The post-WWII years saw the growth of U.S. government funding of science, including the growth of financial support for the sciences by the National Science Foundation (NSF). The first-half of the 1950s saw political pressure, partly associated with McCarthyism, that meant there was hesitation to extend NSF funding to the social sciences. In the second half of the 1950s, however, these sciences acquired their own NSF program. The program included the sub-program “History and Philosophy of Science” (HPS). Philosophy of science, too, was in the money.

However, decisions about allocating NSF funding for philosophy of science were placed in the hands of logical empiricists. These philosophers, in their function as NSF advisors, allocated virtually all HPS money during the period 1958-1963 to value-free philosophies of science; similar preference for value-free philosophy of science is likely to have continued throughout the 1960s. Moreover, this occurred at a time when there were still many philosophers writing philosophy of science that did deal with social, moral and political concerns (value-laden approaches).

The allocation of NSF funds, together with the contemporaneous exclusion of value-laden approaches from the pages of Philosophy of Science (see here) and of pragmatism from The Journal of Philosophy (see here), contributed considerably to philosophy of science’s withdrawal from social concerns. Interestingly, some of the figures involved in marginalizing non-analytic work at The Philosophical Review and The Journal of Philosophy, namely Max Black and Sydney Morgenbesser, were also involved in what occurred at the NSF.

Our work on the HPS sub-program only allows us to say that value-laden philosophy of science was not funded by the HPS, a claim that is weaker than the claim that it only funded logical empiricist or analytic philosophy of science, though the identity of HPS advisors does suggest that this was also the case. It does seem that philosophy of science was following the same pattern found elsewhere in British and American philosophy.

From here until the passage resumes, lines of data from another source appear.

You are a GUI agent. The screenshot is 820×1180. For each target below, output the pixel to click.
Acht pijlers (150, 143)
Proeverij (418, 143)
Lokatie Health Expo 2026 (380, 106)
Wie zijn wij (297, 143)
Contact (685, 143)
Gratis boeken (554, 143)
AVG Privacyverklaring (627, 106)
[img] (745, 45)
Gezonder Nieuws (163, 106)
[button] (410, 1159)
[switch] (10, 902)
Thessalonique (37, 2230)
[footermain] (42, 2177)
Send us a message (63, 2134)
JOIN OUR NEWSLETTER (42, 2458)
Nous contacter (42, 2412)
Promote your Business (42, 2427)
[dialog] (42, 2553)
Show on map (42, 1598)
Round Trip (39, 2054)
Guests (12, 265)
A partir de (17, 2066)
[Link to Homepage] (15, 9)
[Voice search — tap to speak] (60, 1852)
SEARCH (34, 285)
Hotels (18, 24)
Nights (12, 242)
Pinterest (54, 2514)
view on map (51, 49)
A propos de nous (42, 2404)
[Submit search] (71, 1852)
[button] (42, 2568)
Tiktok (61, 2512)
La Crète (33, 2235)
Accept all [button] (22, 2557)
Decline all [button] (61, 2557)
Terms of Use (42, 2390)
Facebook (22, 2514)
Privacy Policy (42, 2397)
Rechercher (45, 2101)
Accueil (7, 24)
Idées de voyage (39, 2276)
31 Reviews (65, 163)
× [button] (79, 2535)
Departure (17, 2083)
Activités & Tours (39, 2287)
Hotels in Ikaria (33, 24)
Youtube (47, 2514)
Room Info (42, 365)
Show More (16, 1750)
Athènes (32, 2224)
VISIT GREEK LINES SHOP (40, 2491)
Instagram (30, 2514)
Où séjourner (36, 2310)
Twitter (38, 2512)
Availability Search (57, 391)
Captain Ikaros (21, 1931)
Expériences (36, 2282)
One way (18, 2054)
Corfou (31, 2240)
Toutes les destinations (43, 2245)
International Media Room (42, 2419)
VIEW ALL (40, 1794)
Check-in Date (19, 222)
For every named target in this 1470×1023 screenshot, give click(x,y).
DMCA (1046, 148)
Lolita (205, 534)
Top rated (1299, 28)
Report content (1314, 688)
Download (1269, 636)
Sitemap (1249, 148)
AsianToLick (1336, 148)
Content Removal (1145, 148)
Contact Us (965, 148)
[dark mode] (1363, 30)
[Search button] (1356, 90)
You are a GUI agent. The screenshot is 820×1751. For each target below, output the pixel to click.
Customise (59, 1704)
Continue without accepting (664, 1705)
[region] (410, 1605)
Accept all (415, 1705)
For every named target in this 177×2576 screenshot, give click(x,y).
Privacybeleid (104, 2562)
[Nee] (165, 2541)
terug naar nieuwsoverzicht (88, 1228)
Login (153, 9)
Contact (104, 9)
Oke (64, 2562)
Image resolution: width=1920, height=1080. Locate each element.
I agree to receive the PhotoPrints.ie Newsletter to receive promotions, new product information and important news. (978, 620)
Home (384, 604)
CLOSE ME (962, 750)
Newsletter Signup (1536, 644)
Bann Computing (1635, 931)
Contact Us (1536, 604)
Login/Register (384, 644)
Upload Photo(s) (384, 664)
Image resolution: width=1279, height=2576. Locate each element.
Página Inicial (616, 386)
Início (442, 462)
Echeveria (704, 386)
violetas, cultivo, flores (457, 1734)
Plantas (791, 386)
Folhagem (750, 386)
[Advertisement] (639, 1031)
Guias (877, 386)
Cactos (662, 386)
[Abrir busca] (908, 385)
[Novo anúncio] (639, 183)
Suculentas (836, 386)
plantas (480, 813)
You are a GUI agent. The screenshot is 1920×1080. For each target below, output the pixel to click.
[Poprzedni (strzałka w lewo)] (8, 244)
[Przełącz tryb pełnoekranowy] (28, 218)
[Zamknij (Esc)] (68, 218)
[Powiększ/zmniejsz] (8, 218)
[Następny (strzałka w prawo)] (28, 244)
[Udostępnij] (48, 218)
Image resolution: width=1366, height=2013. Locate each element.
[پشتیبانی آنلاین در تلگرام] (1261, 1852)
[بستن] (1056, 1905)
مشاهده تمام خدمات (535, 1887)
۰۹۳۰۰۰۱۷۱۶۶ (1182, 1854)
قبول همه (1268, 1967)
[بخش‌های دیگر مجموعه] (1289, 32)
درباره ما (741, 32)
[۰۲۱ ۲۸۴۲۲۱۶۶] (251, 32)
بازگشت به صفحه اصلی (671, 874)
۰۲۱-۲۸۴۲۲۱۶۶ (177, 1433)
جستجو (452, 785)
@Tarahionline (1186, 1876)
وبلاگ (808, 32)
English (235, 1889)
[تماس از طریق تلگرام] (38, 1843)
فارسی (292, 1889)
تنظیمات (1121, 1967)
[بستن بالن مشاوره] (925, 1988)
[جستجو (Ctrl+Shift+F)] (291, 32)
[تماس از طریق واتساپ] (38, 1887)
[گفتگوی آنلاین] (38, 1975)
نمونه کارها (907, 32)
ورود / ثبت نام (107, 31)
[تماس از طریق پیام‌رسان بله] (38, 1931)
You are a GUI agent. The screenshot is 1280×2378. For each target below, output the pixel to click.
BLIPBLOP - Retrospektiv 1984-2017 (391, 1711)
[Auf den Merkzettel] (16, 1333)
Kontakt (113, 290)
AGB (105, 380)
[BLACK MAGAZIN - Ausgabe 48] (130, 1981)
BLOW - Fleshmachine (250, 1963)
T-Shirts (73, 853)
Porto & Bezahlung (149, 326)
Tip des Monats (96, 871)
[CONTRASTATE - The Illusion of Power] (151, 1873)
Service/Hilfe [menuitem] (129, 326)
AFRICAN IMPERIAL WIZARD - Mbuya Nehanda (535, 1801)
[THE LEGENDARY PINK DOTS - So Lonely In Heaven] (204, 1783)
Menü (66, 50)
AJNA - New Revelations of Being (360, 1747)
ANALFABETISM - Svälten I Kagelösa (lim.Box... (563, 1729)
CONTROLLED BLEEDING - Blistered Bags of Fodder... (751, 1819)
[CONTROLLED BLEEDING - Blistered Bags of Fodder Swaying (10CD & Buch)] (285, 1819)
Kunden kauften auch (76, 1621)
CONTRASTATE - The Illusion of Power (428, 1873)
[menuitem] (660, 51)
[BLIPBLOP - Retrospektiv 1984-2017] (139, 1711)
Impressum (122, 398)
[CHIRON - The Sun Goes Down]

That said, the pattern of marginalization in the philosophy of science had its own distinct characteristics. For example, NSF funding did not go to philosophy of science that had an historical dimension. While this fits what we find in, say, Mind at the time, it does not fit what we find in The Philosophical Review, which did publish a substantial amount of historical work in the 1950s. At least part of the reason for the difference is plausibly that, on the one hand, the logical empiricists at the NSF, like the then editor of Mind, Gilbert Ryle, had little sympathy for history informed philosophy while, on the other hand, one of those who was an editor at The Philosophical Review when it decided it would no longer publish speculative philosophy, namely Gregory Vlastos, was an historian of philosophy. A deeper explanation for the difference is that what drove the sectarian practices of analytic philosophy was the opposition to speculative philosophy. Beyond this, there was some room for the opinions of influential individuals to decide for themselves what kind of philosophy would be tolerated. Philosophy of science, as it happens, was under the strong influence of individuals with a particularly narrow view of their specialization.